This work addresses the performance bottleneck in large language model inference caused by attention computation, which intensifies with growing context lengths and model scales. A key challenge arises when combining head parallelism with sparsification: heterogeneous sparsity elasticity across attention heads leads to GPU load imbalance. The study is the first to reveal that attention heads exhibit stable yet heterogeneous sparsity elasticity, and leverages this insight to propose a head-adaptive sparsity budgeting mechanism alongside a sparsity-aware head-parallel load balancing strategy (S-HPLB) for co-optimizing system-level computational efficiency. Experiments on long-context benchmarks demonstrate that the proposed approach reduces attention computation latency by an average factor of 2.88 without degrading inference quality.

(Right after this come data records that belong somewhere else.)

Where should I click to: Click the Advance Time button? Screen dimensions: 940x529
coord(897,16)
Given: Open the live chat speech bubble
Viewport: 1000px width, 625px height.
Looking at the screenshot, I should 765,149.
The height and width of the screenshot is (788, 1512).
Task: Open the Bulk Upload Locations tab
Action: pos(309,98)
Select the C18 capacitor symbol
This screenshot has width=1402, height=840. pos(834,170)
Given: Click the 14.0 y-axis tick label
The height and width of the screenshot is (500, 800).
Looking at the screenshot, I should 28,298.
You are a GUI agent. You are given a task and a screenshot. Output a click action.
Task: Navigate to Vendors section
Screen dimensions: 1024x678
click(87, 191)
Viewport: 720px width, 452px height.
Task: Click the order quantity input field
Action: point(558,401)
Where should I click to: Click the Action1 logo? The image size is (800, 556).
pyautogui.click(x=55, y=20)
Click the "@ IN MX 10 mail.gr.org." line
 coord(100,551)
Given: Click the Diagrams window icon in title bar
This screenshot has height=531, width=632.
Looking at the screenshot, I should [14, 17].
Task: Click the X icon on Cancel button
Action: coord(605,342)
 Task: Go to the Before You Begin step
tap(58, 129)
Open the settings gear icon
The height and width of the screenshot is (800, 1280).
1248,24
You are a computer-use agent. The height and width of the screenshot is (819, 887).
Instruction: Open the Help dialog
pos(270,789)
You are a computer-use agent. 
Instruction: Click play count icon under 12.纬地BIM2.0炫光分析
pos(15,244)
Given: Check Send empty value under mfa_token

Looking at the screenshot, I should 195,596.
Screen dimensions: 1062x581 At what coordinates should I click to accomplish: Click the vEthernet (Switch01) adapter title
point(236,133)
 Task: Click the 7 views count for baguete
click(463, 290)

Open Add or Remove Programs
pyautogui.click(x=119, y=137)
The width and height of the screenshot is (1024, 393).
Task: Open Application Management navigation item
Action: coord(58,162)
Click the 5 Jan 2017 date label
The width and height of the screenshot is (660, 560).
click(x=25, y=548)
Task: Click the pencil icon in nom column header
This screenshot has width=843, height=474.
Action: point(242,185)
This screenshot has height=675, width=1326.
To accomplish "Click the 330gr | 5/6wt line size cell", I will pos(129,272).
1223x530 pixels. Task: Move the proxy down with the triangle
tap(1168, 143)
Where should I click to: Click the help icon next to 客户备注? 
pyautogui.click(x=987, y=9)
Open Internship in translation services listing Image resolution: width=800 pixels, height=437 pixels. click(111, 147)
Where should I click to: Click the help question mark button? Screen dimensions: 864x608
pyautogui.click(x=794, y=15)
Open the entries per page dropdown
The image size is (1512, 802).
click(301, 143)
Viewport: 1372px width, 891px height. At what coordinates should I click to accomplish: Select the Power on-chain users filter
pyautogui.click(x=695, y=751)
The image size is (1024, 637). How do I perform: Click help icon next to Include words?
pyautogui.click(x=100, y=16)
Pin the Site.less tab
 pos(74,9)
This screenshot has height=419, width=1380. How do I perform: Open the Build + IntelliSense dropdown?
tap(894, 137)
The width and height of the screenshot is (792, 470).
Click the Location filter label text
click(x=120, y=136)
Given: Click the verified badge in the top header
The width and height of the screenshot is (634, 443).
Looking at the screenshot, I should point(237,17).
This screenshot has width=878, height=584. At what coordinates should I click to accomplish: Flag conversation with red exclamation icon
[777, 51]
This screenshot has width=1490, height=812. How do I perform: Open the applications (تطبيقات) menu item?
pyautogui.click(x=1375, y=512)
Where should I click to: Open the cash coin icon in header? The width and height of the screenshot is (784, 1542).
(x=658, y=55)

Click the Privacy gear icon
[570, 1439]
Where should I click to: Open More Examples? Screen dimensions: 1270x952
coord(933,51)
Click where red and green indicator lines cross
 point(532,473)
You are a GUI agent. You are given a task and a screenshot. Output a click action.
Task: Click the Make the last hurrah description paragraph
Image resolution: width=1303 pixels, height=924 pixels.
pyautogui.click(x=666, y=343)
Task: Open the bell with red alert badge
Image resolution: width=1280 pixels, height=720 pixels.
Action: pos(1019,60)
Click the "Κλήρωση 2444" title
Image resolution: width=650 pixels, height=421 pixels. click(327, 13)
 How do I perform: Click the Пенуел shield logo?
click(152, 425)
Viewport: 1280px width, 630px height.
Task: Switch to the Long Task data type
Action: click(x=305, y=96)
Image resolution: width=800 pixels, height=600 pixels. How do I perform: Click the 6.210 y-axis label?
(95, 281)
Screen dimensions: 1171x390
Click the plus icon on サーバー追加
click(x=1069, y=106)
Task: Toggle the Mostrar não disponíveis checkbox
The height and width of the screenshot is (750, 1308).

With the increasing volumes of Large Language Models (LLMs) and the expanding context lengths, attention computation has become a key performance bottleneck in LLM serving. For fast attention computation, recent practices often parallelize the attention heads on multiple GPUs, and also widely adopt attention sparsification to reduce the computation amount -- which selectively computes a subset of attention pairs under a preset sparsity budget. In this paper, we notice that attention heads of an LLM model often exhibit heterogeneous-yet-stable sparsity elasticities, which motivates us to enforce head-adaptive sparsity budgets to attain better efficiency while preserving high inference quality. Yet, from the system aspect, with heterogeneous sparsity levels, attention computation time on different heads would be inconsistent, yielding cross-GPU resource bubbles under head-parallel deployment. To further minimize such bubbles, we propose a novel attention deployment strategy called Sparsity-aware Head-Parallel Load Balance (S-HPLB). Experiments on long-context benchmark show that, S-HPLB can achieve a $2.88\times$ improvement in average attention computation latency without quality degradation.